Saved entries

___

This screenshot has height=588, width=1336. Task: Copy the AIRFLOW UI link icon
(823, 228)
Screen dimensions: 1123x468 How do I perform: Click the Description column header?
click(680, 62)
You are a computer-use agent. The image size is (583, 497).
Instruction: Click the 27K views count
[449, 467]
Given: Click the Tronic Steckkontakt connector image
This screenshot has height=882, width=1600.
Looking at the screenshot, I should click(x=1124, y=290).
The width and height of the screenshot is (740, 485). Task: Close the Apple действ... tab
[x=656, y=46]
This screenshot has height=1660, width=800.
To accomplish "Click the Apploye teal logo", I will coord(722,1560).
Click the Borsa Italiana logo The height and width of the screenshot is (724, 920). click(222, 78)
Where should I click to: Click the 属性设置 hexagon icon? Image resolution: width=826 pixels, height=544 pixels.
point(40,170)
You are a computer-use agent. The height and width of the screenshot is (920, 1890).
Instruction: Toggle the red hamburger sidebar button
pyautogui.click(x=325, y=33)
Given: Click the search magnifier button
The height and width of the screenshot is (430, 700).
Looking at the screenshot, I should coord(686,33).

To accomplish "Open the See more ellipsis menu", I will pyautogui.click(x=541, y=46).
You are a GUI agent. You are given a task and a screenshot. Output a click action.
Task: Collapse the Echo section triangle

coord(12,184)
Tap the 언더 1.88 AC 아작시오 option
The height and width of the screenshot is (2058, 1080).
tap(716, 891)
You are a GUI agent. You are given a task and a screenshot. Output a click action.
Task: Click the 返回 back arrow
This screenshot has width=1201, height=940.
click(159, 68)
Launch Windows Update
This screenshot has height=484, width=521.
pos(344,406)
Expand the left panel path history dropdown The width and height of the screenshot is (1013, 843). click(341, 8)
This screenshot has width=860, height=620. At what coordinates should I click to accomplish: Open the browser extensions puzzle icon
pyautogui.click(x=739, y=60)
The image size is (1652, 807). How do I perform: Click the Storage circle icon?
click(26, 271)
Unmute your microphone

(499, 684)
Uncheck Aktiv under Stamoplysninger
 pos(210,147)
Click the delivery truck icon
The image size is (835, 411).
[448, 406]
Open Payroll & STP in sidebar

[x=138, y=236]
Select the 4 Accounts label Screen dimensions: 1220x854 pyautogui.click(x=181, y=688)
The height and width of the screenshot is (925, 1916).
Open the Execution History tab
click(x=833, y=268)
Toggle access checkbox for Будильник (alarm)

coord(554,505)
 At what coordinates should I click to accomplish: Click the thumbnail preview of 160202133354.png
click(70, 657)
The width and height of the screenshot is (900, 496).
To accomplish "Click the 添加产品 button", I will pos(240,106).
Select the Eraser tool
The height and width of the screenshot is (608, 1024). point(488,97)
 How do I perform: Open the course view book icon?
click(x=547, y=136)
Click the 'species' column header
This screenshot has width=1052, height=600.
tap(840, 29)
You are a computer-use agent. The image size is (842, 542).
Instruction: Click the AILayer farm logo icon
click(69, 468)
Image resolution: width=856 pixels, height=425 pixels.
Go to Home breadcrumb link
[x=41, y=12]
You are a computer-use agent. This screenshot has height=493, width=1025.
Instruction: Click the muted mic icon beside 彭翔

___

→ BRIEF
The data above should be duplicated exactly and completely.

→ EXERCISE SOLUTION
This screenshot has height=588, width=1336. Task: Copy the AIRFLOW UI link icon
(823, 228)
Screen dimensions: 1123x468 How do I perform: Click the Description column header?
click(680, 62)
You are a computer-use agent. The image size is (583, 497).
Instruction: Click the 27K views count
[449, 467]
Given: Click the Tronic Steckkontakt connector image
This screenshot has height=882, width=1600.
Looking at the screenshot, I should click(x=1124, y=290).
The width and height of the screenshot is (740, 485). Task: Close the Apple действ... tab
[x=656, y=46]
This screenshot has height=1660, width=800.
To accomplish "Click the Apploye teal logo", I will coord(722,1560).
Click the Borsa Italiana logo The height and width of the screenshot is (724, 920). click(222, 78)
Where should I click to: Click the 属性设置 hexagon icon? Image resolution: width=826 pixels, height=544 pixels.
point(40,170)
You are a computer-use agent. The height and width of the screenshot is (920, 1890).
Instruction: Toggle the red hamburger sidebar button
pyautogui.click(x=325, y=33)
Given: Click the search magnifier button
The height and width of the screenshot is (430, 700).
Looking at the screenshot, I should coord(686,33).

To accomplish "Open the See more ellipsis menu", I will pyautogui.click(x=541, y=46).
You are a GUI agent. You are given a task and a screenshot. Output a click action.
Task: Collapse the Echo section triangle

coord(12,184)
Tap the 언더 1.88 AC 아작시오 option
The height and width of the screenshot is (2058, 1080).
tap(716, 891)
You are a GUI agent. You are given a task and a screenshot. Output a click action.
Task: Click the 返回 back arrow
This screenshot has width=1201, height=940.
click(159, 68)
Launch Windows Update
This screenshot has height=484, width=521.
pos(344,406)
Expand the left panel path history dropdown The width and height of the screenshot is (1013, 843). click(341, 8)
This screenshot has width=860, height=620. At what coordinates should I click to accomplish: Open the browser extensions puzzle icon
pyautogui.click(x=739, y=60)
The image size is (1652, 807). How do I perform: Click the Storage circle icon?
click(26, 271)
Unmute your microphone

(499, 684)
Uncheck Aktiv under Stamoplysninger
 pos(210,147)
Click the delivery truck icon
The image size is (835, 411).
[448, 406]
Open Payroll & STP in sidebar

[x=138, y=236]
Select the 4 Accounts label Screen dimensions: 1220x854 pyautogui.click(x=181, y=688)
The height and width of the screenshot is (925, 1916).
Open the Execution History tab
click(x=833, y=268)
Toggle access checkbox for Будильник (alarm)

coord(554,505)
 At what coordinates should I click to accomplish: Click the thumbnail preview of 160202133354.png
click(70, 657)
The width and height of the screenshot is (900, 496).
To accomplish "Click the 添加产品 button", I will pos(240,106).
Select the Eraser tool
The height and width of the screenshot is (608, 1024). point(488,97)
 How do I perform: Open the course view book icon?
click(x=547, y=136)
Click the 'species' column header
This screenshot has width=1052, height=600.
tap(840, 29)
You are a computer-use agent. The image size is (842, 542).
Instruction: Click the AILayer farm logo icon
click(69, 468)
Image resolution: width=856 pixels, height=425 pixels.
Go to Home breadcrumb link
[x=41, y=12]
You are a computer-use agent. This screenshot has height=493, width=1025.
Instruction: Click the muted mic icon beside 彭翔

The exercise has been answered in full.